> [Source document]
==============================
The Great Gatsby — Chapter V
I’ve seen fire, and I’ve seen rain — both elements characterize the fifth chapter. This is the chapter in which Gatsby’s dream is fulfilled, and he meets Daisy at last.
Nick speaks with Gatsby on a night when Gatsby’s mansion appears to “blaze gaudily on,” “like the World’s Fair.” They arrange for Gatsby to meet Daisy at Nick’s house. Gatsby maintains a diffident manner throughout. He offers Nick a quid pro quo for the meeting, “a rather confidential sort of thing.” Nick admits that under different circumstances this offer might constitute a moral crisis, but because “the offer was obviously and tactlessly for a service to be rendered,” he cuts Gatsby off. He’s not a pimp, after all.
Gatsby shows up for tea the next day, looking like a million bucks in “a white flannel suit, silver shirt, and gold-colored tie.” Throughout this chapter we see in the plainest terms the degree to which Gatsby equates personal worth with material possessions, not only regarding himself but also in others.
==============================
> [Excerpted records]
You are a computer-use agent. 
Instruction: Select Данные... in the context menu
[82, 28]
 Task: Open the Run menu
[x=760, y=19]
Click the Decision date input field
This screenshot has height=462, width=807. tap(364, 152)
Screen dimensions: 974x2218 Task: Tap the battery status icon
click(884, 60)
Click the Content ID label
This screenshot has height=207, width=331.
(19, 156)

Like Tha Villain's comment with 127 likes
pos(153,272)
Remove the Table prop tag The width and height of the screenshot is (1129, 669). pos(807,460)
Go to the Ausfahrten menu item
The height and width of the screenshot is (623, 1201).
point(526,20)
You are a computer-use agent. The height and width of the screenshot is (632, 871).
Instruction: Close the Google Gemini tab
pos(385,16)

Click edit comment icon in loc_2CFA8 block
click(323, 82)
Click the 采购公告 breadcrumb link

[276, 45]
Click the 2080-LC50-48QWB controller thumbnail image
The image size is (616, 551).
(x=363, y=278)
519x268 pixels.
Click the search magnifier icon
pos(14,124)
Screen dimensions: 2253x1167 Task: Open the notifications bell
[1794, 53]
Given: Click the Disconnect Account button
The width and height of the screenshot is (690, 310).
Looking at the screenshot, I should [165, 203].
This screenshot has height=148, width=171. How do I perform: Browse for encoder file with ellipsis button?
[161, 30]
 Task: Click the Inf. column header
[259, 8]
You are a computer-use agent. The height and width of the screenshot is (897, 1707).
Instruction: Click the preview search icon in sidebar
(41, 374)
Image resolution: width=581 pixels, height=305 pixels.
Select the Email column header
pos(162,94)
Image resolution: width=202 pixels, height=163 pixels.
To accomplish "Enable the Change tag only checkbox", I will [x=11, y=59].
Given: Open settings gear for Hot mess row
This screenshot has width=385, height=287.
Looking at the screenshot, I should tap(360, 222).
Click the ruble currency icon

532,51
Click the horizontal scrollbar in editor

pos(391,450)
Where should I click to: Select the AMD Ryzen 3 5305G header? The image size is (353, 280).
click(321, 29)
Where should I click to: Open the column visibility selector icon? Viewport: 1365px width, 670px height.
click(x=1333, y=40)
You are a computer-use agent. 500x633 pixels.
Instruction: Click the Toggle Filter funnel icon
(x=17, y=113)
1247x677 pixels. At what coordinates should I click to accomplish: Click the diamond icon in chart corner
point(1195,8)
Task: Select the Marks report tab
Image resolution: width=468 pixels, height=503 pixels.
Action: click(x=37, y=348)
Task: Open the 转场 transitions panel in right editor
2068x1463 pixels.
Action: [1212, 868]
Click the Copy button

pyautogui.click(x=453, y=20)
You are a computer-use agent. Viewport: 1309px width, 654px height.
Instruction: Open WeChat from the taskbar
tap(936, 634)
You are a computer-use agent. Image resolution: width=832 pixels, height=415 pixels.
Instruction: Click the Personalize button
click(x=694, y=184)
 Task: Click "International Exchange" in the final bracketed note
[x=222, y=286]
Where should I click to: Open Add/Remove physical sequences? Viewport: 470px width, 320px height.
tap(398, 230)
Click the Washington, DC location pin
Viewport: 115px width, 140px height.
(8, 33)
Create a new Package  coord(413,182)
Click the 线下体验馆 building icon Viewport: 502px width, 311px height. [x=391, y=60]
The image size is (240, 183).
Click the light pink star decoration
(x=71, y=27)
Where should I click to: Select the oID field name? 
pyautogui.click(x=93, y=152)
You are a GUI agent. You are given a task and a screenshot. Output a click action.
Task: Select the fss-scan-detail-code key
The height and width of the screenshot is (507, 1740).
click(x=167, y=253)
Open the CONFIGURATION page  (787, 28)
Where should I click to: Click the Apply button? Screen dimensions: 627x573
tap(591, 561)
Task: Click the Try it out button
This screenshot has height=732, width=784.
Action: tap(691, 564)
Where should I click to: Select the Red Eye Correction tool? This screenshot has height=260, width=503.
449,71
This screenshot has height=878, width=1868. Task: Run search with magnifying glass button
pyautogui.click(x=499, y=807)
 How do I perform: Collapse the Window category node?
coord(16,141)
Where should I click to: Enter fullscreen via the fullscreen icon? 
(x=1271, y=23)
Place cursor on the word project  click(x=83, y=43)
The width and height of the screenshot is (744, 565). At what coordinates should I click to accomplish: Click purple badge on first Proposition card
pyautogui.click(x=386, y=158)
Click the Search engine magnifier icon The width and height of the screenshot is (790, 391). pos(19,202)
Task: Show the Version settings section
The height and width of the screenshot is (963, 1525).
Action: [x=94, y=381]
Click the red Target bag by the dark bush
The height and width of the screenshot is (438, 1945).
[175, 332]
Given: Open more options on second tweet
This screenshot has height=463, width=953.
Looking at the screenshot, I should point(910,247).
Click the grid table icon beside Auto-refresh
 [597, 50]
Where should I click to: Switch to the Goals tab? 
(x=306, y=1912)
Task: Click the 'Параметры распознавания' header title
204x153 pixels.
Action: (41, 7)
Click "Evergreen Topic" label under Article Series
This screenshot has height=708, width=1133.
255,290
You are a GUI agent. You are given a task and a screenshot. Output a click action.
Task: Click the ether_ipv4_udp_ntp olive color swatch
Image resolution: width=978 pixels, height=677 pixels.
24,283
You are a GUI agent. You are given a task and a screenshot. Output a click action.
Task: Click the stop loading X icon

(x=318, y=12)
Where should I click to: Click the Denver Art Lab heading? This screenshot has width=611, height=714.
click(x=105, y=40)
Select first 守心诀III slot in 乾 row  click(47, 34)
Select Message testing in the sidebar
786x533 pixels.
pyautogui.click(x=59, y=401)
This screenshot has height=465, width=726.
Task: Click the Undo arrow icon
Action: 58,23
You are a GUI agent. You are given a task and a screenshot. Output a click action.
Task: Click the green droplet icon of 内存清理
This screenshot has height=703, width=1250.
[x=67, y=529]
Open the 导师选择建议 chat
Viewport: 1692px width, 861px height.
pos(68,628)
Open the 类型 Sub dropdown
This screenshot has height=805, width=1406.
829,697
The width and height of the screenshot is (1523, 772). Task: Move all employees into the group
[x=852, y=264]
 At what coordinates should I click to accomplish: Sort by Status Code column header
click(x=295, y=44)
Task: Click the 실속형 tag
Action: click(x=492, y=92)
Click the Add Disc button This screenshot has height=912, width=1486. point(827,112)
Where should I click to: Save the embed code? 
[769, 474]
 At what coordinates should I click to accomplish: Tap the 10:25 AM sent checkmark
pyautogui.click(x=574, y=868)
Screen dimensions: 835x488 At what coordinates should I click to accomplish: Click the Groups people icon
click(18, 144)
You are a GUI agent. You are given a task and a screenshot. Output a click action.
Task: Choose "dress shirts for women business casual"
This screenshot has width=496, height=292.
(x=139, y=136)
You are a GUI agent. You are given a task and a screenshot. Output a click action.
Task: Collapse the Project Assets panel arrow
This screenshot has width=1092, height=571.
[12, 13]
==============================
> [Written tasks]
1. Copy the Gatsby chapter summary word for word from "Nick speaks with" to "pimp, after all.".
2. Locate each line of the records that contains the string "menu" and copy those lines out, matching case exactly.

> [Set of answers]
1.
Nick speaks with Gatsby on a night when Gatsby’s mansion appears to “blaze gaudily on,” “like the World’s Fair.” They arrange for Gatsby to meet Daisy at Nick’s house. Gatsby maintains a diffident manner throughout. He offers Nick a quid pro quo for the meeting, “a rather confidential sort of thing.” Nick admits that under different circumstances this offer might constitute a moral crisis, but because “the offer was obviously and tactlessly for a service to be rendered,” he cuts Gatsby off. He’s not a pimp, after all.

2.
Instruction: Select Данные... in the context menu
 Task: Open the Run menu
Go to the Ausfahrten menu item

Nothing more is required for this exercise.